The script to do this is given below–needless to say, it’s a bit messy, but it does the job.

# soln.py
import itertools
from decimal import *

from Crypto.PublicKey import RSA
from Crypto.Util.number import inverse
from Crypto.Cipher import PKCS1_OAEP

# set decimal precision to something massive for later
getcontext().prec = 1000

# store value of x from original script
x = 1615850303565550342611316192358213921599681672984172951038825712387991397815888639809911928486518200899420996082291853398649202449460010634814639439152205756660809471045903476123941182656197576323325172293791129338016374638447188659896749068317450527742579007670881619084406872746013537022985407072063878034478962663792769973262447624651244622927913468346438803862705152445319014808370702505410113246305963440517113001599072815331155649829914586364711232646808949422528939572840122186367496183949751451290549501256270277915619697073108533993946605970413224786385677222902726546438487688076765303358036256878804074494


# read in n and e from the public key
with open('public.pem', 'rb') as f:
    pubkey = RSA.importKey(f.read())
    n, e = pubkey.n, pubkey.e


# read in the ciphertext
with open('flag.enc', 'rb') as f:
    ciphertext = f.read()


# get the binary of x
b = '0' + bin(x)[2:]

# get the powers 2^k such that the corresponding place in b is zero
powers = [len(b) - i - 1 for i in range(len(b)) if b[i] == '0']
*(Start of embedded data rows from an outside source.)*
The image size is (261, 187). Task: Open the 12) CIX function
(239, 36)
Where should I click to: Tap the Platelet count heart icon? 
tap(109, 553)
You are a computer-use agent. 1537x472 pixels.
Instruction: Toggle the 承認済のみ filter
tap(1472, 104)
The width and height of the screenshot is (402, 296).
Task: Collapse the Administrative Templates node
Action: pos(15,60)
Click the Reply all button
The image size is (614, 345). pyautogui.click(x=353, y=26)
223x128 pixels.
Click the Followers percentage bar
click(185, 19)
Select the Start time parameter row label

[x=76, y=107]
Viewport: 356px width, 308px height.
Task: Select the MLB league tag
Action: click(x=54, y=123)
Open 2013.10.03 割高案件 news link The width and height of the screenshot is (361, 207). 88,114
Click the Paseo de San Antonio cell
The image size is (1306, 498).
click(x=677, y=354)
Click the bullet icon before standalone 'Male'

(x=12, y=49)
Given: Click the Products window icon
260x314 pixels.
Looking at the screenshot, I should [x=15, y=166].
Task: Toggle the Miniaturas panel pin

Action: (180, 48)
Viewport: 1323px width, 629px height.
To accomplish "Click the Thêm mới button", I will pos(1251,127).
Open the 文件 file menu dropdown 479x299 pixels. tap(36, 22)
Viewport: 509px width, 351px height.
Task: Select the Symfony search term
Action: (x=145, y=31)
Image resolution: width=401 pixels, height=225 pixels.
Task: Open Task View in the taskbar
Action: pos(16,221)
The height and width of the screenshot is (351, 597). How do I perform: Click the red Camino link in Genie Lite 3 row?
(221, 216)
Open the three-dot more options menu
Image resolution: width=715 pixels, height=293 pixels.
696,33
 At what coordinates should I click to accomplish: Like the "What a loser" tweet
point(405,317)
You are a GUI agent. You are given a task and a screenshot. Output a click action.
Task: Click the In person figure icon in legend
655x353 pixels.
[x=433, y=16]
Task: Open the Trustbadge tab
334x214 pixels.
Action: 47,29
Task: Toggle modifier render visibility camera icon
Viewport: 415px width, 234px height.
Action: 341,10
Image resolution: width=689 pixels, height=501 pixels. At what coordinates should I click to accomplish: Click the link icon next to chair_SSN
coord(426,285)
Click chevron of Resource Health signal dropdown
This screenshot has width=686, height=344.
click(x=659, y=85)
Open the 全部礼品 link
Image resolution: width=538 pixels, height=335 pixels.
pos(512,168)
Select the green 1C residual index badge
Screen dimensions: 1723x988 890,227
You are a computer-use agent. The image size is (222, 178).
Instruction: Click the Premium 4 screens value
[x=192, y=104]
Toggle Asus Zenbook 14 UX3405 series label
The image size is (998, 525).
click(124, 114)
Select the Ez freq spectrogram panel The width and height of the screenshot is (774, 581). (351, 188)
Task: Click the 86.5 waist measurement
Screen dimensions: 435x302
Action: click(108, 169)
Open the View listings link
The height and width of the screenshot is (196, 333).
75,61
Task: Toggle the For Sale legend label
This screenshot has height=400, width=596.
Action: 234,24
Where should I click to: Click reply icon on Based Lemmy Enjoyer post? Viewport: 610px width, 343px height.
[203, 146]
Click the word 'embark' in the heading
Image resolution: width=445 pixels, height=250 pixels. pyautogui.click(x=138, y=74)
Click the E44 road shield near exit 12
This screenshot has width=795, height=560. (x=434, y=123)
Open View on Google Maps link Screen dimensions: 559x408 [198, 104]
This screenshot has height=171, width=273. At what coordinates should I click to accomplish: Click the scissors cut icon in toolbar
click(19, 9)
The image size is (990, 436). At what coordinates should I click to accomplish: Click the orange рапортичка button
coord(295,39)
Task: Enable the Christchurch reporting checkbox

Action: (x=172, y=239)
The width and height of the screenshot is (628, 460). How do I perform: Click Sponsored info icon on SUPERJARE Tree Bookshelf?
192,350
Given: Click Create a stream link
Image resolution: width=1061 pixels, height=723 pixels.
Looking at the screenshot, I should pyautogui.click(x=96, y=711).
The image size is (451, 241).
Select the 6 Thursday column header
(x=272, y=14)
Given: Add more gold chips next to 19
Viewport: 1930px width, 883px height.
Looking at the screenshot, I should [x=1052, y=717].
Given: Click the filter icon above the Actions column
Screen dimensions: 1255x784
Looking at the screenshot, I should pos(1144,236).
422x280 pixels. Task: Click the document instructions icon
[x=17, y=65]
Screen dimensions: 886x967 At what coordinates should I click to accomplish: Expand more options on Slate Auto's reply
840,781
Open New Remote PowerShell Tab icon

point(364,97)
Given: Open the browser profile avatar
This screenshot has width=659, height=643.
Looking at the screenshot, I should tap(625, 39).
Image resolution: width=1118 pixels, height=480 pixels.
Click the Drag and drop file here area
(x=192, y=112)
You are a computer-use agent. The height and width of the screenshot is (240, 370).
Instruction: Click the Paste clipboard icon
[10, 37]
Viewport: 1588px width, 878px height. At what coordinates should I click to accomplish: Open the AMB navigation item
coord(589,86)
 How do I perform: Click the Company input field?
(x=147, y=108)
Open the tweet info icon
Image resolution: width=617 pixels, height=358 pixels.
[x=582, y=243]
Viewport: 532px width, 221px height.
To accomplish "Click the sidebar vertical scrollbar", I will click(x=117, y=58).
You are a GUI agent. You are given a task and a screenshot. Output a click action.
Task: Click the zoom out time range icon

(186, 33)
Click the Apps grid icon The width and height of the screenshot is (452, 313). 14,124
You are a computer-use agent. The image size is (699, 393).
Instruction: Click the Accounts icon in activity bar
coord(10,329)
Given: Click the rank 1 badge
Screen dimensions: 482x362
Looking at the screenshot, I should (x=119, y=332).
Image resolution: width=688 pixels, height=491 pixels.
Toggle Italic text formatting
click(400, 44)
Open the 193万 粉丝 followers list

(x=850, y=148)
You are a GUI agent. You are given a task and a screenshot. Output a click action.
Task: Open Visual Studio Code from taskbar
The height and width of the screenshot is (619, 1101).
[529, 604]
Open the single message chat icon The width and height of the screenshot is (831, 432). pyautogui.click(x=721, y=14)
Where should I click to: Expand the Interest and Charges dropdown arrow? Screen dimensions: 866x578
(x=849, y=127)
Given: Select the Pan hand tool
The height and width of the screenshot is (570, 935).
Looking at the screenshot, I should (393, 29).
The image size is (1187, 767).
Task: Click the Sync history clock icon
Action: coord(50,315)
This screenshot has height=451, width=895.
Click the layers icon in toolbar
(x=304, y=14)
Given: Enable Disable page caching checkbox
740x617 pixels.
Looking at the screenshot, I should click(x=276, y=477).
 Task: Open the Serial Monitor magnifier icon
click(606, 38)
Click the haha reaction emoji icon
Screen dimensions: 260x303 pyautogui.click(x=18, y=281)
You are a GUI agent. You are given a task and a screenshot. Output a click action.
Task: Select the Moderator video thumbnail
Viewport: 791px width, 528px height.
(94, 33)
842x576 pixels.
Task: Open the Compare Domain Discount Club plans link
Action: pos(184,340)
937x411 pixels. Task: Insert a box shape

# iterate over all subsets of positions where p and q share the same bit
done = False
for count in range(0, len(powers) + 1):
    for subset in itertools.combinations(powers, count):

        # for each such subset, assume that p and q have ones at those positions
        # and calculate how much that contributes to p + q beyond x 
        offset = sum([2**(k + 1) for k in subset])

        # get the resulting value of p + q
        total = x + offset

        # calculate phi given this assumption
        phi = n - total - 1

        # now, calculate the radicand in the formula for p given phi and n
        radicand = (n + 1 - phi)**2 - 4 * n

        # if it's negative, go to the next subset
        if radicand < 0:
            continue

        # if the radicand is actually a square, calculate p, q, and d
        if (int(Decimal(radicand).sqrt()))**2 == radicand:
            rad = int(Decimal(radicand).sqrt())
            p = ((n + 1) - phi + rad) // 2
            q = n // p
            d = inverse(e, phi)
            done = True
            break

    if done:
        break

# construct a key from p, q, and d and decrypt the flag
key = RSA.construct((n, e, d, p, q))
cipher = PKCS1_OAEP.new(key)
flag = cipher.decrypt(ciphertext)
print(flag)

With a minute or so of thought, our script outputs the long-awaited flag:

PCTF{who_needs_xor_when_you_can_add_and_subtract}

I sadly couldn’t submit this flag, as the competition was over, but needless to say I was far more excited to solve the challenge than anyone reasonably should have been! It was a beautiful end to a night beyond compare, and going to bed that night, I felt remarkably at peace.